Work request: The entries below are to be written out again without alteration.

Extracted records

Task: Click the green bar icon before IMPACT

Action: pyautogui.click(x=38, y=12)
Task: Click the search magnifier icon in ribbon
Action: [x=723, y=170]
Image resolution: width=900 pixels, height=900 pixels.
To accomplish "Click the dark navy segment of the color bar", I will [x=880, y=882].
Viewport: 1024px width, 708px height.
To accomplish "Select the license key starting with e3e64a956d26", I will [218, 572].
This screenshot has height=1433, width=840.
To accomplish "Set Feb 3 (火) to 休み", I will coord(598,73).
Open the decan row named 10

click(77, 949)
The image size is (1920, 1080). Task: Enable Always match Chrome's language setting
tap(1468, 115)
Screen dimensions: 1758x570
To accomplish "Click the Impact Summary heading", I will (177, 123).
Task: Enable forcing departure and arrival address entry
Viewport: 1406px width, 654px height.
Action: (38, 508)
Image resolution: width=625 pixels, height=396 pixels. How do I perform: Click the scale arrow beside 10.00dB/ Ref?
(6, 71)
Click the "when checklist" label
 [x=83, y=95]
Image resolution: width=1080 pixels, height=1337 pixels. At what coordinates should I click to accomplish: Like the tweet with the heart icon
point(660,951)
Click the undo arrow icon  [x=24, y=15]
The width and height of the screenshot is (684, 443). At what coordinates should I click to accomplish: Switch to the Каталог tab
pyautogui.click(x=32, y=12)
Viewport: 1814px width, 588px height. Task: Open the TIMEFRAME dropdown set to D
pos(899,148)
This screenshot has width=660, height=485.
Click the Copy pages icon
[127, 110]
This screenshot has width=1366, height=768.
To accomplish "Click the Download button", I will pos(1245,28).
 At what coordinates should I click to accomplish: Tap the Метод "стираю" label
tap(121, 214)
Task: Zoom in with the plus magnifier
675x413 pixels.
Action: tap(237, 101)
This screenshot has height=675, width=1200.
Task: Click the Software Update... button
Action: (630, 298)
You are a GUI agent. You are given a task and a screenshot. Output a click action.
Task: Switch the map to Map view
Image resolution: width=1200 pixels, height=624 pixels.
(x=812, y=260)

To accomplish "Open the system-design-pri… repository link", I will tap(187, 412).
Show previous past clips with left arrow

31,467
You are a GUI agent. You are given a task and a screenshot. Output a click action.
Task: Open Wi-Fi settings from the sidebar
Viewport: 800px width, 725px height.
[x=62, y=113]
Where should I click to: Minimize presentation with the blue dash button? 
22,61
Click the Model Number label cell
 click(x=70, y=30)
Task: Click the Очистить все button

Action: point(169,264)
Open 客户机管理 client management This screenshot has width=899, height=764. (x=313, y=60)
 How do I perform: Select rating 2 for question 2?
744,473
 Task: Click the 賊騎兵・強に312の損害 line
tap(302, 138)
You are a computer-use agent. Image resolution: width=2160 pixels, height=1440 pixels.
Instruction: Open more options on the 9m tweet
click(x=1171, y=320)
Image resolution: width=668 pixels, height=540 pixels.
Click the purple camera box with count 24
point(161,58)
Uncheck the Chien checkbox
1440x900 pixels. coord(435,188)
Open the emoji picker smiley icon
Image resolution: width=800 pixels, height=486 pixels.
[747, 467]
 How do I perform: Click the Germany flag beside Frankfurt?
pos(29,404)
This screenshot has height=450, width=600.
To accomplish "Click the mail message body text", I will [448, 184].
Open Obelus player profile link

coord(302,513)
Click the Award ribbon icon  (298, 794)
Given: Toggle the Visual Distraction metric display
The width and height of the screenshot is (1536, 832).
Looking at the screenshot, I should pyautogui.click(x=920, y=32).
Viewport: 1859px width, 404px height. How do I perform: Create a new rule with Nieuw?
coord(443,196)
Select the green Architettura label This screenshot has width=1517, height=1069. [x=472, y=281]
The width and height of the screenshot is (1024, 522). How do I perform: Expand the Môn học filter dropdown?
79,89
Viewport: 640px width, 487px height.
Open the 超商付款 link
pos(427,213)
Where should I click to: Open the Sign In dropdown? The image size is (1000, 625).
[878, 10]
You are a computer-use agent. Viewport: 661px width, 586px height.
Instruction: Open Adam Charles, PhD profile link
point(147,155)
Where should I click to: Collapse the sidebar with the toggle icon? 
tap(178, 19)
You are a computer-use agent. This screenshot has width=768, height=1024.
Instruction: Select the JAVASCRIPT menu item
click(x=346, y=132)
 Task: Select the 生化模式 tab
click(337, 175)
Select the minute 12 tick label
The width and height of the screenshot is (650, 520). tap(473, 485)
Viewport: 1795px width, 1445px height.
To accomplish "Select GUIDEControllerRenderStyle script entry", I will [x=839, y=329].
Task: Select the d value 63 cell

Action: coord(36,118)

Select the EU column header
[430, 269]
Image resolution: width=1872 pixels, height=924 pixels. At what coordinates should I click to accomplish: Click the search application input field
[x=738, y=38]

Written solution:
Task: Click the green bar icon before IMPACT

Action: pyautogui.click(x=38, y=12)
Task: Click the search magnifier icon in ribbon
Action: [x=723, y=170]
Image resolution: width=900 pixels, height=900 pixels.
To accomplish "Click the dark navy segment of the color bar", I will [x=880, y=882].
Viewport: 1024px width, 708px height.
To accomplish "Select the license key starting with e3e64a956d26", I will [218, 572].
This screenshot has height=1433, width=840.
To accomplish "Set Feb 3 (火) to 休み", I will coord(598,73).
Open the decan row named 10

click(77, 949)
The image size is (1920, 1080). Task: Enable Always match Chrome's language setting
tap(1468, 115)
Screen dimensions: 1758x570
To accomplish "Click the Impact Summary heading", I will (177, 123).
Task: Enable forcing departure and arrival address entry
Viewport: 1406px width, 654px height.
Action: (38, 508)
Image resolution: width=625 pixels, height=396 pixels. How do I perform: Click the scale arrow beside 10.00dB/ Ref?
(6, 71)
Click the "when checklist" label
 [x=83, y=95]
Image resolution: width=1080 pixels, height=1337 pixels. At what coordinates should I click to accomplish: Like the tweet with the heart icon
point(660,951)
Click the undo arrow icon  [x=24, y=15]
The width and height of the screenshot is (684, 443). At what coordinates should I click to accomplish: Switch to the Каталог tab
pyautogui.click(x=32, y=12)
Viewport: 1814px width, 588px height. Task: Open the TIMEFRAME dropdown set to D
pos(899,148)
This screenshot has width=660, height=485.
Click the Copy pages icon
[127, 110]
This screenshot has width=1366, height=768.
To accomplish "Click the Download button", I will pos(1245,28).
 At what coordinates should I click to accomplish: Tap the Метод "стираю" label
tap(121, 214)
Task: Zoom in with the plus magnifier
675x413 pixels.
Action: tap(237, 101)
This screenshot has height=675, width=1200.
Task: Click the Software Update... button
Action: (630, 298)
You are a GUI agent. You are given a task and a screenshot. Output a click action.
Task: Switch the map to Map view
Image resolution: width=1200 pixels, height=624 pixels.
(x=812, y=260)

To accomplish "Open the system-design-pri… repository link", I will tap(187, 412).
Show previous past clips with left arrow

31,467
You are a GUI agent. You are given a task and a screenshot. Output a click action.
Task: Open Wi-Fi settings from the sidebar
Viewport: 800px width, 725px height.
[x=62, y=113]
Where should I click to: Minimize presentation with the blue dash button? 
22,61
Click the Model Number label cell
 click(x=70, y=30)
Task: Click the Очистить все button

Action: point(169,264)
Open 客户机管理 client management This screenshot has width=899, height=764. (x=313, y=60)
 How do I perform: Select rating 2 for question 2?
744,473
 Task: Click the 賊騎兵・強に312の損害 line
tap(302, 138)
You are a computer-use agent. Image resolution: width=2160 pixels, height=1440 pixels.
Instruction: Open more options on the 9m tweet
click(x=1171, y=320)
Image resolution: width=668 pixels, height=540 pixels.
Click the purple camera box with count 24
point(161,58)
Uncheck the Chien checkbox
1440x900 pixels. coord(435,188)
Open the emoji picker smiley icon
Image resolution: width=800 pixels, height=486 pixels.
[747, 467]
 How do I perform: Click the Germany flag beside Frankfurt?
pos(29,404)
This screenshot has height=450, width=600.
To accomplish "Click the mail message body text", I will [448, 184].
Open Obelus player profile link

coord(302,513)
Click the Award ribbon icon  (298, 794)
Given: Toggle the Visual Distraction metric display
The width and height of the screenshot is (1536, 832).
Looking at the screenshot, I should pyautogui.click(x=920, y=32).
Viewport: 1859px width, 404px height. How do I perform: Create a new rule with Nieuw?
coord(443,196)
Select the green Architettura label This screenshot has width=1517, height=1069. [x=472, y=281]
The width and height of the screenshot is (1024, 522). How do I perform: Expand the Môn học filter dropdown?
79,89
Viewport: 640px width, 487px height.
Open the 超商付款 link
pos(427,213)
Where should I click to: Open the Sign In dropdown? The image size is (1000, 625).
[878, 10]
You are a computer-use agent. Viewport: 661px width, 586px height.
Instruction: Open Adam Charles, PhD profile link
point(147,155)
Where should I click to: Collapse the sidebar with the toggle icon? 
tap(178, 19)
You are a computer-use agent. This screenshot has width=768, height=1024.
Instruction: Select the JAVASCRIPT menu item
click(x=346, y=132)
 Task: Select the 生化模式 tab
click(337, 175)
Select the minute 12 tick label
The width and height of the screenshot is (650, 520). tap(473, 485)
Viewport: 1795px width, 1445px height.
To accomplish "Select GUIDEControllerRenderStyle script entry", I will [x=839, y=329].
Task: Select the d value 63 cell

Action: coord(36,118)

Select the EU column header
[430, 269]
Image resolution: width=1872 pixels, height=924 pixels. At what coordinates should I click to accomplish: Click the search application input field
[x=738, y=38]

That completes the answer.